SET PROBLEM :: Render the record lines as a Markdown table with the columns Row and Line, one numbered row per nonblank line. Begin at the line that has "The width and" and stop after the line that has "will [x=43, y=253].".
--- start of DATA FOR THIS EXERCISE ---
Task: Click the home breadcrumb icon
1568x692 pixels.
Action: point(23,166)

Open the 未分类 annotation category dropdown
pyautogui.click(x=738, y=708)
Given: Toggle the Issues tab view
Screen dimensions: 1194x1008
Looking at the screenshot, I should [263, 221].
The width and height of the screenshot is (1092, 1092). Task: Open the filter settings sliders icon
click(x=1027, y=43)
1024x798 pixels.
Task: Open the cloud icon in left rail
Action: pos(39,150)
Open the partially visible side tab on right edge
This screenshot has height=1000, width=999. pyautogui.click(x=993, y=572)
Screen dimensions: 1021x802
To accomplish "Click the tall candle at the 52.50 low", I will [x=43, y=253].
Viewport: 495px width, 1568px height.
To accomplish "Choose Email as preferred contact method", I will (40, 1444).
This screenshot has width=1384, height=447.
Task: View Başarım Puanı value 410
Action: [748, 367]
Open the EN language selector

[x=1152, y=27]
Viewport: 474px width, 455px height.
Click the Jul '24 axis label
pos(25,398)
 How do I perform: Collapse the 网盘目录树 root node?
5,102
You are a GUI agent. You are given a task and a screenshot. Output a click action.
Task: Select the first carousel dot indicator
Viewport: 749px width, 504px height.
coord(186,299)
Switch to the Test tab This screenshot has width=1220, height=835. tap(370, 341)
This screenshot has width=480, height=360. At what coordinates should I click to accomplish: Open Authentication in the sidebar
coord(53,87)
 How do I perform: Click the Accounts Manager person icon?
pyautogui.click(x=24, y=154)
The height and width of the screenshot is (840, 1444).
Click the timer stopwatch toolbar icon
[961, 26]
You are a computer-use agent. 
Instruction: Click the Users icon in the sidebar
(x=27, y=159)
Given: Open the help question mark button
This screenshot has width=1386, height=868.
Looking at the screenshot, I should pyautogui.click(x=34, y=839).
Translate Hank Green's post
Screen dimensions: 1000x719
--- end of DATA FOR THIS EXERCISE ---
ANSWER TO THIS PROBLEM ::
| Row | Line |
|---|---|
| 1 | The width and height of the screenshot is (1092, 1092). Task: Open the filter settings sliders icon |
| 2 | click(x=1027, y=43) |
| 3 | 1024x798 pixels. |
| 4 | Task: Open the cloud icon in left rail |
| 5 | Action: pos(39,150) |
| 6 | Open the partially visible side tab on right edge |
| 7 | This screenshot has height=1000, width=999. pyautogui.click(x=993, y=572) |
| 8 | Screen dimensions: 1021x802 |
| 9 | To accomplish "Click the tall candle at the 52.50 low", I will [x=43, y=253]. |